- Source excerpt

>> START

These two words vulnerability and rejection… they are something we all deal with on a daily basis. We can overcome these imaginary emotions through self love and respect and living honestly. Living who you really are.
Laying out by the pool yesterday a girl shamelessly took a selfie and I thought, “good for her”. I respect shameless selfies. I don’t respect the ones that try to hide it or that do the selfie from the side pretending that someone else took it. You know? I mean if you’re going to do a selfie do it with no shame and own it. Own that selfie. Smile really big and love yourself. ๐
Love yourself and be proud of who you really are. Self acceptance is the first step. We were all made perfectly unique. One of a kind. Isn’t that something to celebrate?
Be fearless. Be happy. Be you.
“Life is not about protecting yourself”
Your post today, especially the segment I quoted above, opened a door in my mind for me to realize I could now articulate the following. This is kind of big step for me, as detailed below.

>> END

- Dataset entries
>> START

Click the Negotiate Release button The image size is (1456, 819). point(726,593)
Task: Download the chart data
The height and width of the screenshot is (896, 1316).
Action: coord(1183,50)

>> END
>> START

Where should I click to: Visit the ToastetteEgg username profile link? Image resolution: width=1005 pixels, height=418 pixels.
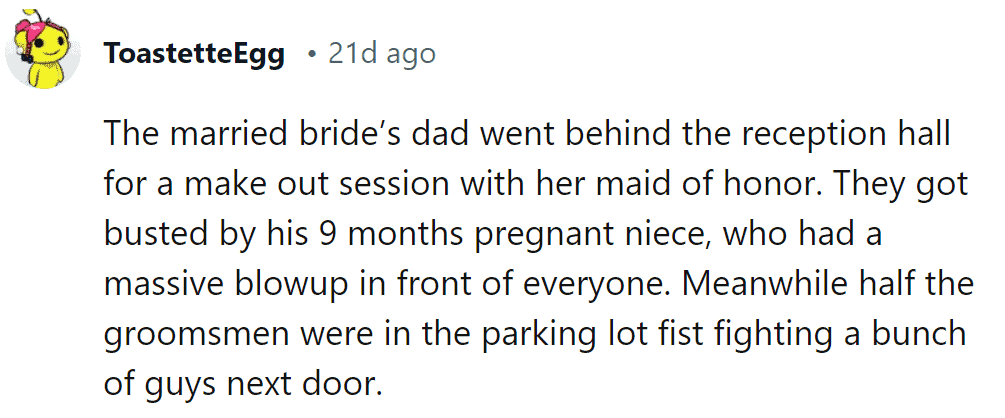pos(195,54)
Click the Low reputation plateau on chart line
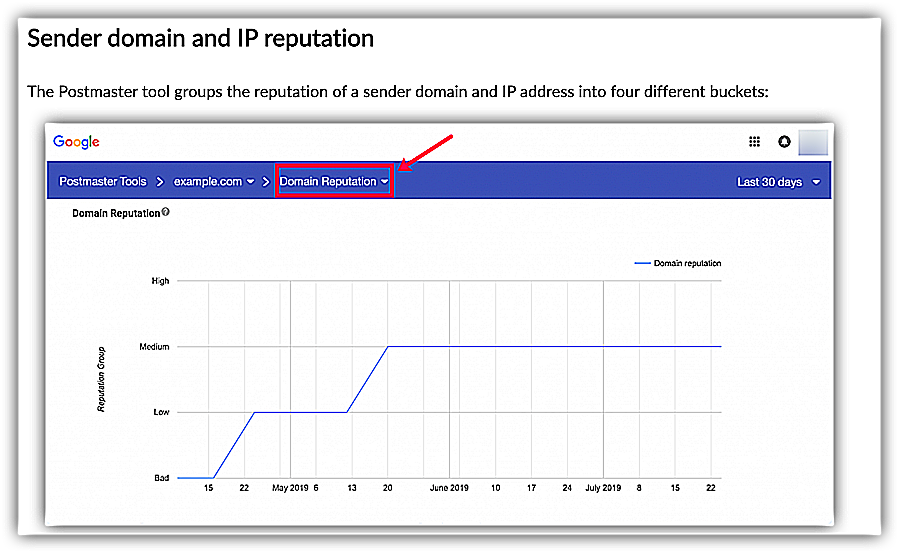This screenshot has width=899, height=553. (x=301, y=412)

>> END
>> START

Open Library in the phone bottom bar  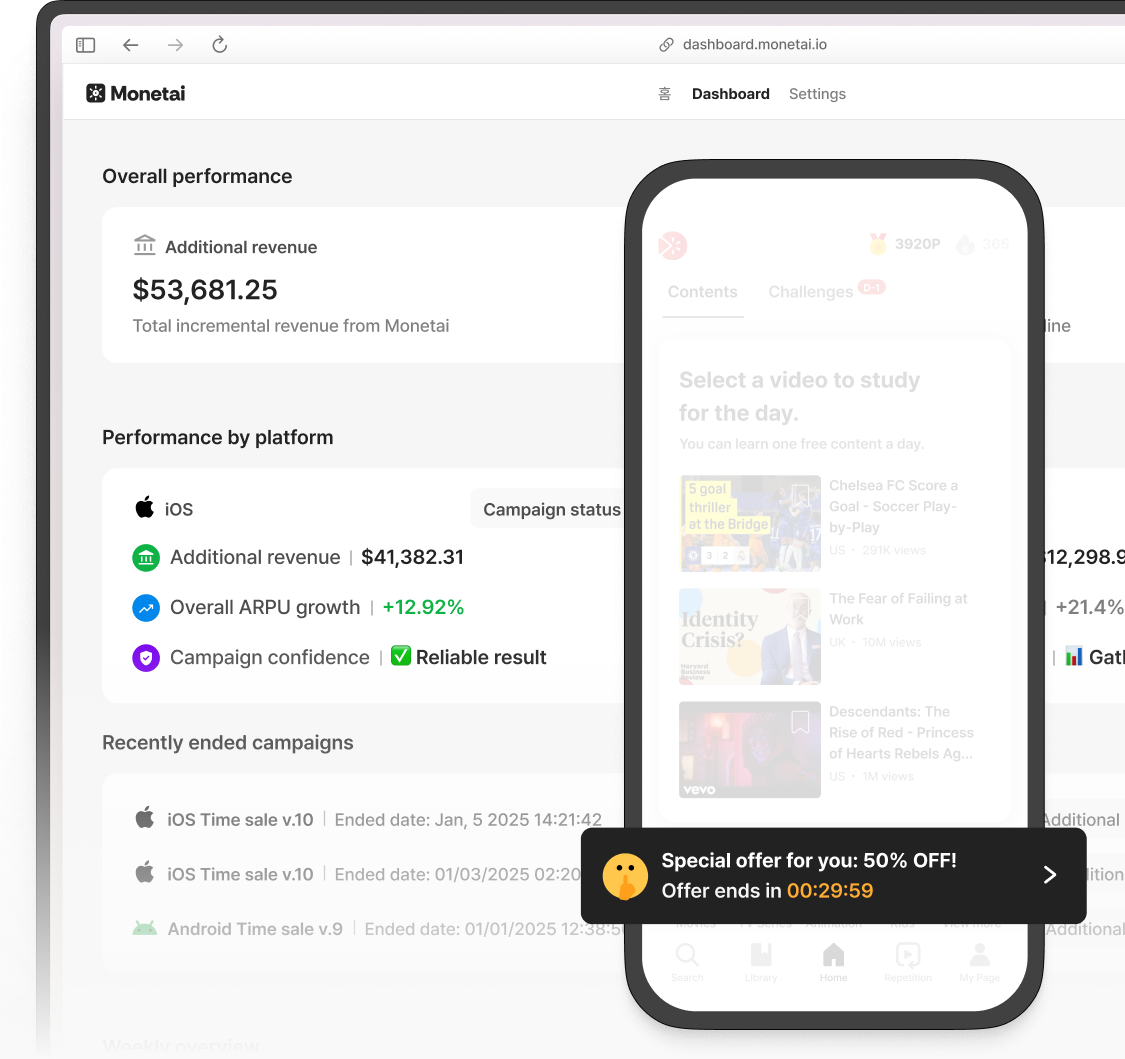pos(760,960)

>> END

- Work instructions
Please summarize the text on self-love in two sentences.

- Final result
The text says vulnerability and rejection are dealt with daily and can be overcome through self-love, respect, and living honestly as who you really are. Pointing to a girl who shamelessly took a selfie by the pool, it urges people to own who they are, accept themselves, celebrate being one of a kind, and be fearless, happy, and themselves.